_EXCERTO FORNECIDO_
◇ ◇ ◇
A tendência é encontrar para cada doente um tratamento e um medicamento personalizados. O que já está a ser feito nesse sentido e como é que a Fundação Champalimaud está a fazer esse caminho?
Sim, a tendência, hoje, é para encontrar para cada doente um tratamento e, até se for caso disso, um medicamento mais personalizado. Portanto, não é só o sexo ou o género ou outros fatores a esse nível que têm de ser considerados. Por exemplo, na área que na Fundação Champalimaud é objeto da clínica que fazemos que é o cancro, este caminho personalizado está consagrado em muitíssimas circunstâncias em que é preciso por exemplo estudar o ADN da pessoa em causa, ou até o ADN do tumor da pessoa em causa. Não sou cientista nem médica, só posso falar destas questões com alguma distância e com uma capacidade de compreender relativamente limitada, mas cada vez mais é preciso adequar a cada pessoa o tipo de tratamento que é de facto utilizado, com uma exigência em relação ao cancro muitíssimo elevada. Descobrir exatamente o que é que funciona em cada situação exige um conhecimento muito individualizado.

"Todos os setores podem ser explorados, todas as ambições estão ao nosso alcance e julgo que o nosso país precisa muito da nossa participação."

Pode dar um exemplo que se aplique na Fundação Champalimaud?
◇ ◇ ◇
_MATERIAL DE ORIGEM_
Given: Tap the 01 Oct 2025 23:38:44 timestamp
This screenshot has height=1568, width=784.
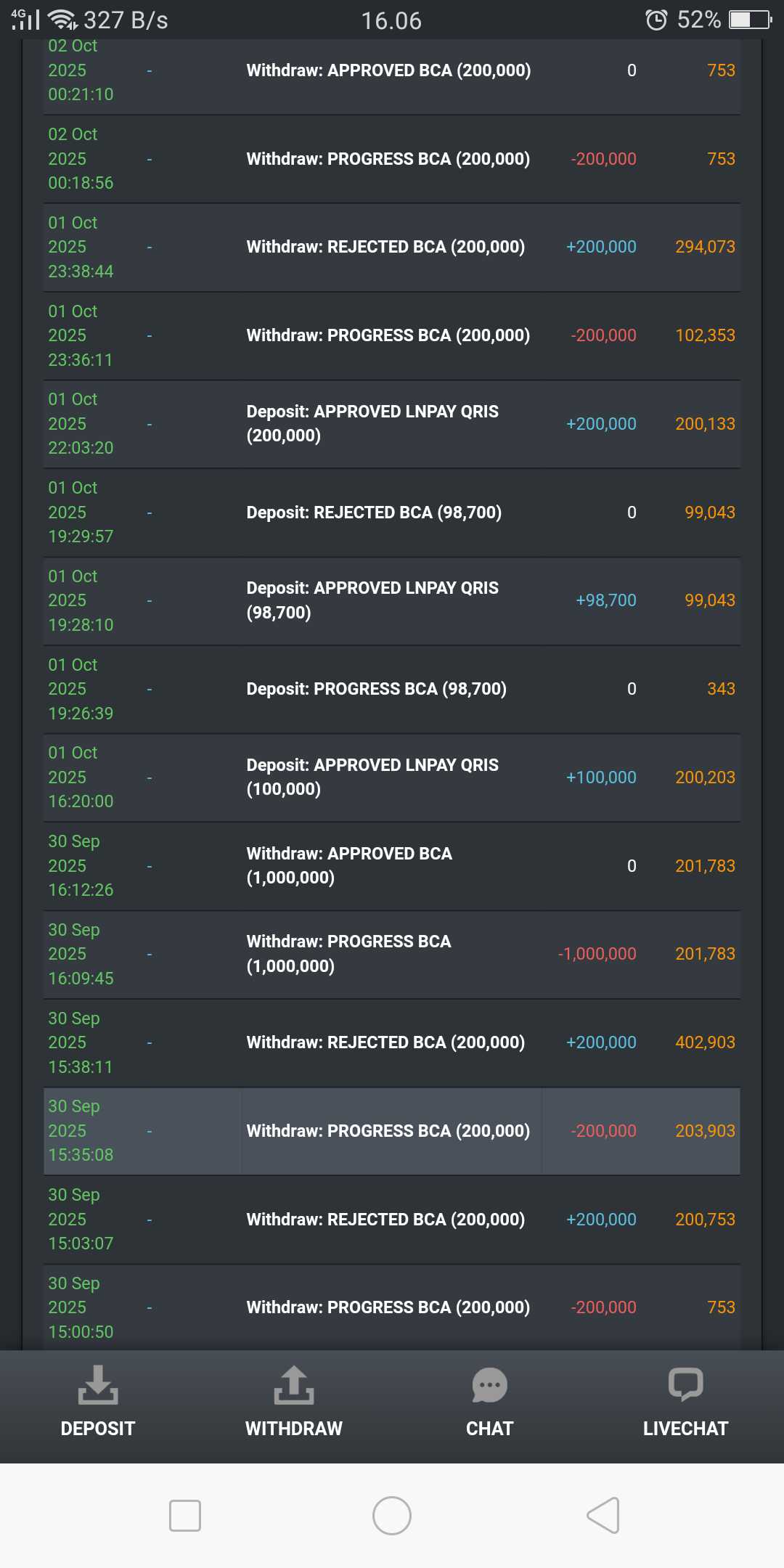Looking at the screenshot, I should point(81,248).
◇ ◇ ◇
_AS SUAS INSTRUÇÕES_
Prossiga a entrevista sobre tratamentos personalizados na Fundação Champalimaud a partir do ponto em que termina. Este material foi retirado de uma fonte diferente.

_RESPOSTA À TAREFA_
Posso dar um exemplo: um tipo de abordagem que estamos a fazer em relação ao cancro, justamente, tem que ver com a utilização de modelos animais. Neste caso peixes-zebra, que são animais muito pequeninos, e larvas de peixe-zebra, onde injetamos amostras do tumor ou metástases de um determinado paciente. Depois então verifica-se a possibilidade de utilizar diferentes medicamentos que possam ser eficazes naquele tumor ou naquelas metástases. Tem que ver justamente com um tratamento personalizado, com medicamentos adequados àquela pessoa, àquela situação, até àquele tipo de tumor. É um esforço enorme que tem de ser feito e que está a ser feito. Estamos neste momento a investir na criação de um laboratório muitíssimo sofisticado no nosso edifício dedicado ao cancro do pâncreas, onde se poderão fazer estudos e ensaiar hipóteses de tratamento em termos extremamente individualizados e adequados até às células das pessoas que estão doentes ou às células doentes das pessoas. Portanto, estamos a fazer este caminho, como todas as instituições modernas que abordam a investigação e o tratamento de doenças. Por exemplo, no cancro do pâncreas têm resistido, resistido, resistido a conhecer um caminho que dê esperança aos doentes.

Que mensagem final gostaria de deixar a todas as mulheres em Portugal?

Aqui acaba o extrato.